Grant Details
Grant Number: |
5UH3CA243120-05 Interpret this number |
Primary Investigator: |
Savova, Guergana |
Organization: |
Boston Children'S Hospital |
Project Title: |
Natural Language Processing Platform for Cancer Surveillance |
Fiscal Year: |
2023 |
Abstract
PROJECT SUMMARY/ABSTRACT
This UG3/UH3 proposal titled “Natural Language Processing Platform for Cancer Surveillance” is in response
to Research Area 1 of PAR 16-349 (https://grants.nih.gov/grants/guide/pa-files/par-16-349.html) specifically
addressing the development of natural language processing (NLP) tools to facilitate
automatic/unsupervised/minimally supervised extraction of specific discrete cancer-related data from various
types of unstructured electronic medical records (EMRs) related to the activities of cancer registries. It is
submitted through a multi-PI mechanism – Prof.
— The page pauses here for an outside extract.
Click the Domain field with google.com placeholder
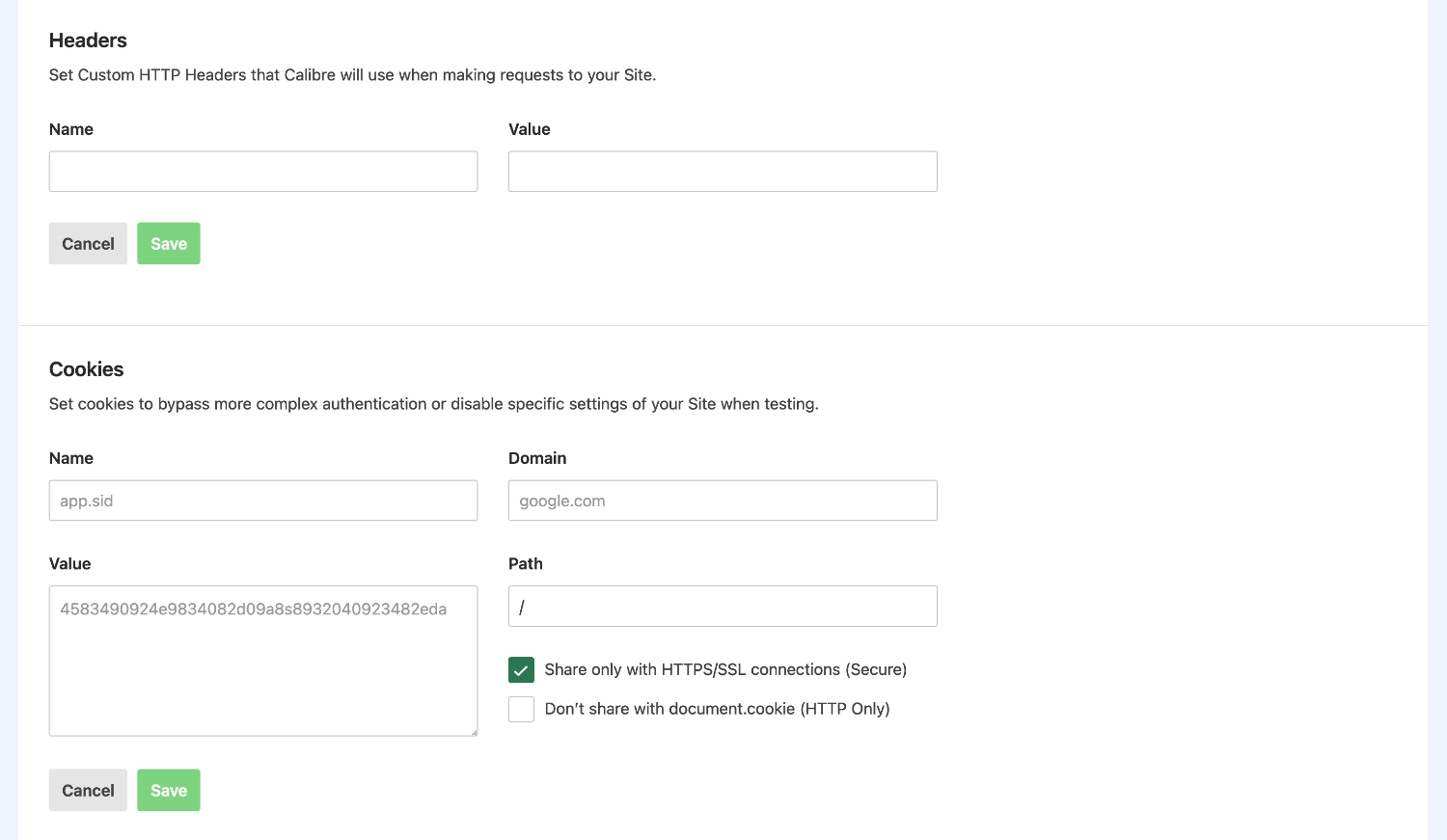Screen dimensions: 1447x840 722,500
Guergana Savova from Boston Children’s Hospital/Harvard
Medical School, Dr. Jeremy Warner from Vanderbilt University Medical Center, Prof. Harry Hochheiser from
the University of Pittsburgh, and Prof. Eric Durbin from the Kentucky Cancer Registry/University of Kentucky.
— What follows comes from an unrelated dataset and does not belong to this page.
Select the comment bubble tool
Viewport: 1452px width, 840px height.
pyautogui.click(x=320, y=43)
The current proposal builds on prior work funded by the NCI Informatics Tools for Cancer Research (ITCR)
program (https://itcr.cancer.gov/ ). We envision building on our work to date to advance methods for
information extraction of clinical phenotyping data needed to fuel a new cancer surveillance paradigm that
would benefit hospital-based, state-based, and national cancer registries. In this new paradigm, surveillance
programs would use the methods to enhance the speed, accuracy, and ease of cancer reporting. The
proposed DeepPhe*CR platform could be deployed at local sites or centrally, and could eventually be
integrated into existing or new visualization and abstraction tools as needed by the cancer surveillance
community. Although there has been some previous work on automatic phenotype extraction from the various
streams of data including the clinical narrative for specific types of cancer or individual variables for cancer
surveillance, the proposed work will be a step towards a generalizable information extraction. This
generalizability enables extensibility and scalability. Interoperability is reinforced through the modeling part of
the proposed project which is grounded in most recent advances in biomedical ontologies, terminologies,
community-adopted conventions and standards. Our planned partnership with three SEER cancer registries
provides our decision-making processes with a solid foundation in large-scale cancer surveillance.
Publications
None